**Records provided:**
----------------------------------------

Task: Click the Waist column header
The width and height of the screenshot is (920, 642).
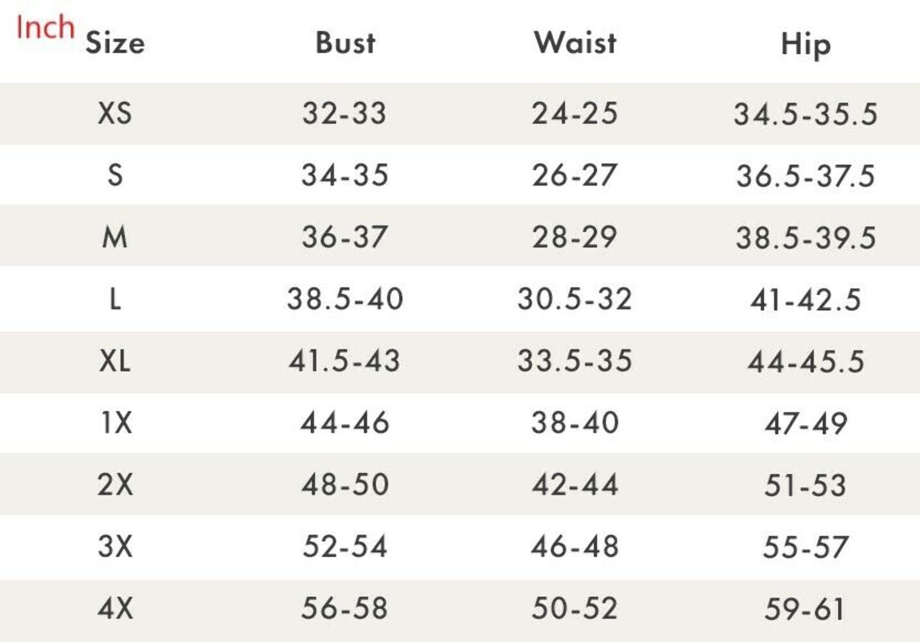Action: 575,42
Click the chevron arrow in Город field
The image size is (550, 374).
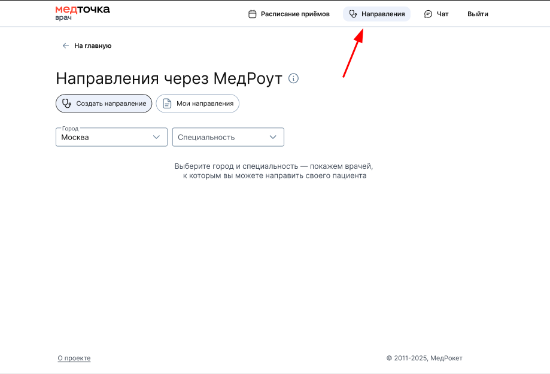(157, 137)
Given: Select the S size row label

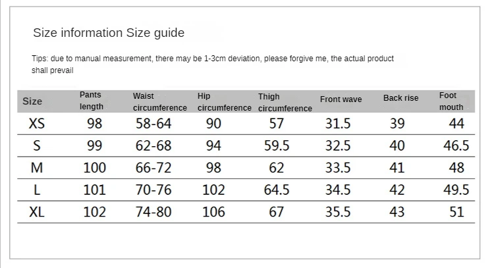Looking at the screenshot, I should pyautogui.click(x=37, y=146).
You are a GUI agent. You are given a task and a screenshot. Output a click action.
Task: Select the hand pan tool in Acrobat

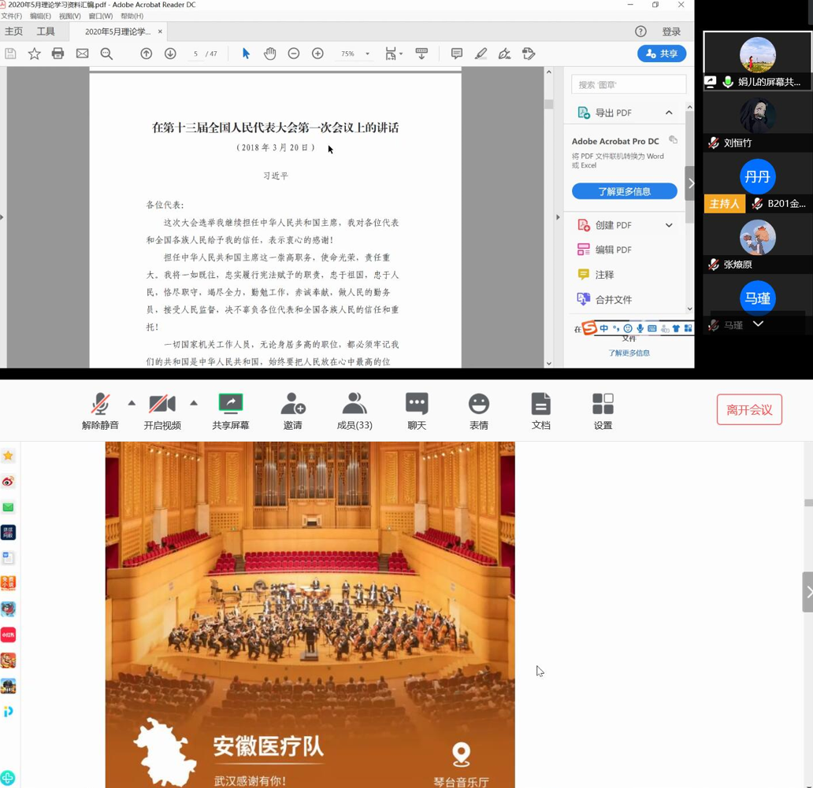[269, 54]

----------------------------------------

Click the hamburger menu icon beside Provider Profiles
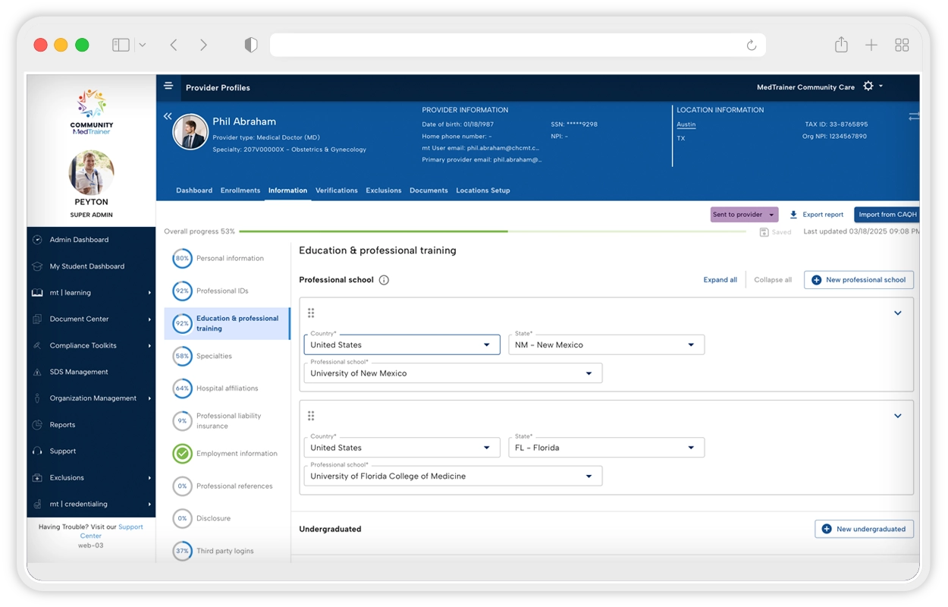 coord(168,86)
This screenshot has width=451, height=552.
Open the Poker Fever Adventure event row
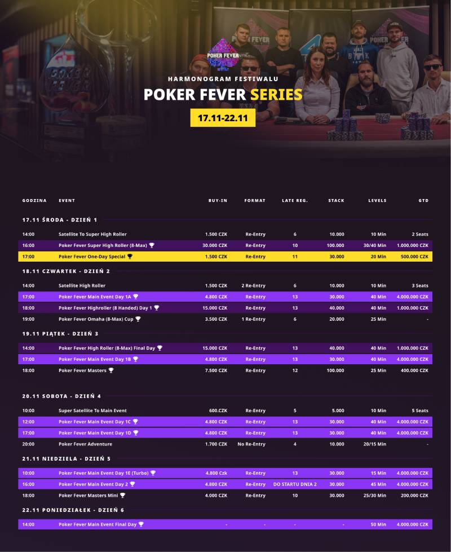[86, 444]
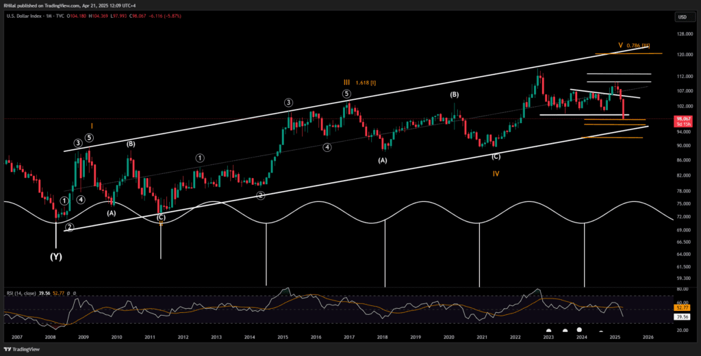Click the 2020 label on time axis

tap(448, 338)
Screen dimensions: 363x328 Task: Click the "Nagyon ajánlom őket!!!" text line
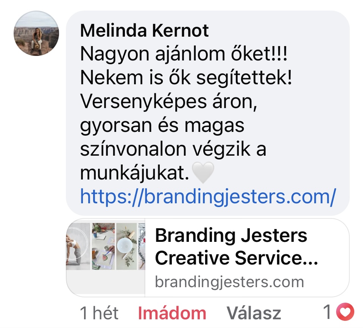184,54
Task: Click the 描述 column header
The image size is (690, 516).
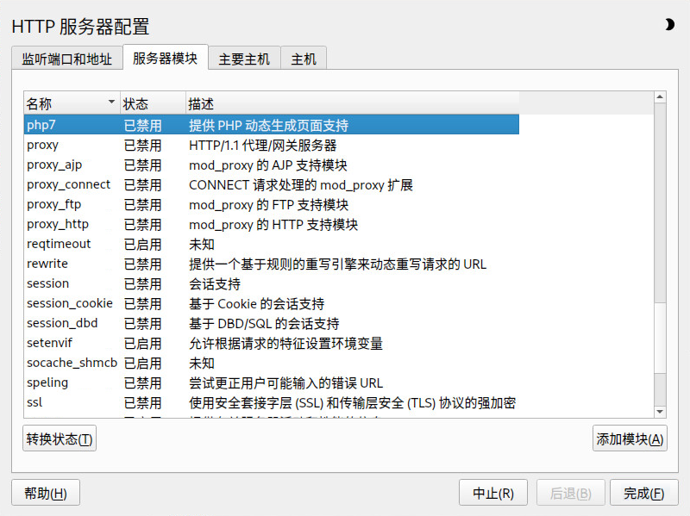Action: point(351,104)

----------------------------------------

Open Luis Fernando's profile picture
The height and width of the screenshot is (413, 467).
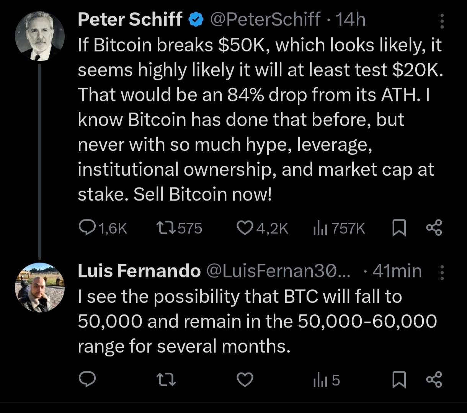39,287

----------------------------------------

**Exercise description:**
Return every line of the listing above that contains the string "image", copied in full.

**Written solution:**
The image size is (550, 374).
The image size is (690, 516).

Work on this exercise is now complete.